The stores of protein in the body can be assessed from various muscle groups, including the temporalis, deltoid, suprascapular, infrascapular, biceps and triceps, and the interossei of the hands. When tendons of the muscles are prominent and bony protruberances of the scapula are obvious, greater than 30% of the total body protein stores have been lost.
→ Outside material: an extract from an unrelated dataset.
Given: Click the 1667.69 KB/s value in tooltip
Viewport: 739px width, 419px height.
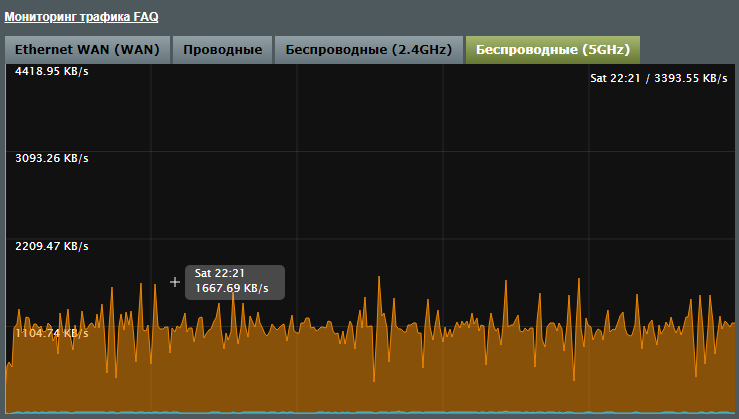Looking at the screenshot, I should [232, 289].
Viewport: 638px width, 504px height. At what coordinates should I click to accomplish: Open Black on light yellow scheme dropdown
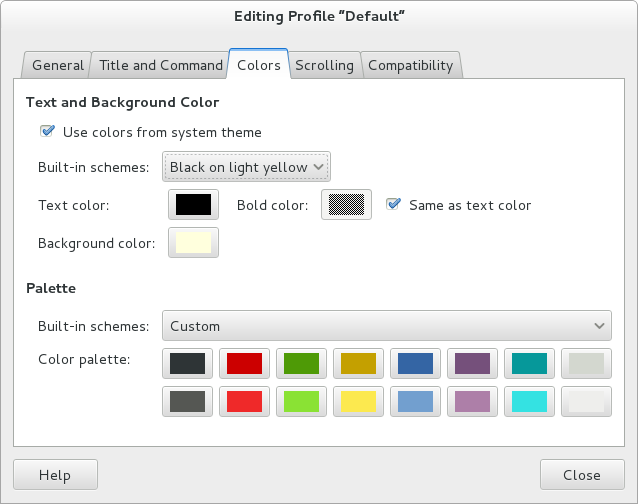(246, 167)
Assessment of physiological function:
Assessments of function are made by observing the patient's activities. Grip strength is determined by asking patients to squeeze the clinician's index and middle fingers for at least 10 seconds, and respiratory function by asking them to blow hard on a strip of paper held 10 cm from the patient's lips. The measurement of metabolic expenditure requires specialised equipment, but additional metabolic stresses on the patient can be determined from clinical examination. Extra metabolic stresses will occur if trauma or surgery has taken place or there is evidence of significant sepsis (elevated temperature and/or white blood cell counts, tachycardia, tachypnoea, positive blood cultures) or active inflammatory bowel disease. In addition, patients should be asked about their ability to heal wounds, changes in exercise tolerance and their ‘tiredness’.

Re-feeding syndrome:
Once a patient's need for nutritional support has been identified, it is important to consider whether the patient is at risk of re-feeding syndrome. This is described in detail elsewhere, but in essence it is the inability of a patient's metabolism to handle macronutrients. After approximately 10 days without nutritional intake, the metabolism adapts to the state of starvation. Re-feeding with full ‘normal’ required amounts of macronutrients will induce a sudden reversal of this adaptation, with an anabolic drive that may result in catastrophic depletion of available potassium, phosphate and magnesium. Before re-feeding, the serum biochemistry may appear ‘normal’, and so the possibility of re-feeding must be anticipated on history alone. The other essential nutrient liable to become depleted in this situation is thiamine, a cofactor of pyruvate kinase, which is required for glucose to undergo oxidative phosphorylation, and without which glucose is metabolised to lactic acid. Thiamine must therefore be replenished before feeding is commenced in the starved patient to prevent development of Wernicke–Korsakoff syndrome. The potential for this is considerably higher in patients with a history of chronic excessive ethanol intake, and so even greater caution is required.

 

Thiamine deficiency must always be considered in patients who have had no nutritional intake for more than 1 week, who have a history of excessive alcohol intake, or in the presence of an unexplained metabolic acidosis.